In that interview, they hinted that the product had moved beyond just content moderation and data extraction to what would become their calling card: data annotation. That same month, image recognition showed up on the website as a use case for the first time.

For the first year, Scale seems to have survived on the $120k that YC invests in exchange for 7% of the company. Then, in July 2017, it announced a $4.5 million Series A led by Accel.

Scale’s Evolution as Told Through Funding Announcements

Funding is not the most important thing for a startup, but the history of Scale’s funding announcements tell the story of the evolution in its focus and the way it described itself.

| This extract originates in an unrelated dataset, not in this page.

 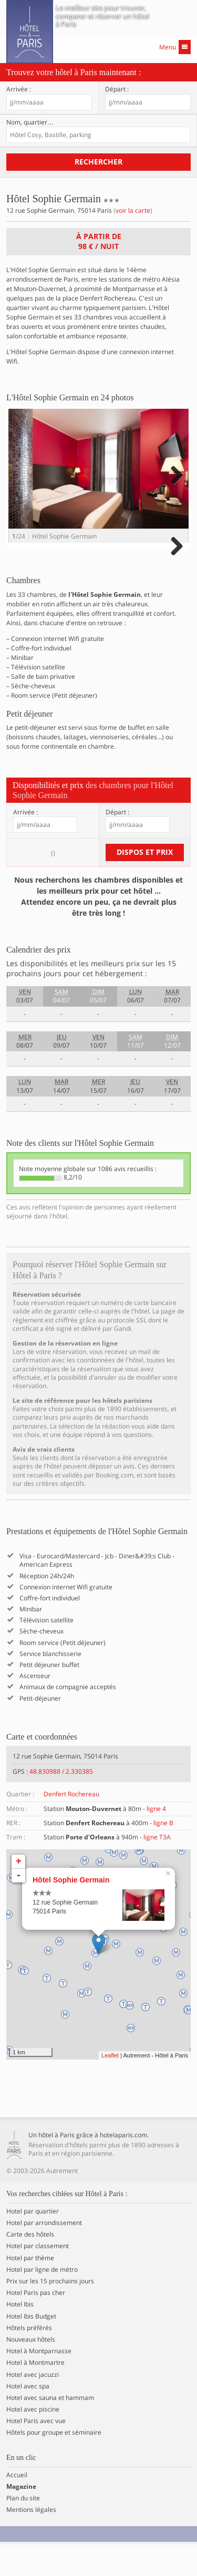 I want to click on Hotel par ligne de métro, so click(x=42, y=2300).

Already, in the Series A announcement, Scale unveiled its larger ambitions, not just a better Mechanical Turk, but a better API for training data. The announcement focused squarely on AI, mentioning it seven times:

Our customers agree that integrating AI with accurate human intelligence is crucial to building reliable AI technology. As a result, we believe Scale will be a foundation for the next wave of development in AI.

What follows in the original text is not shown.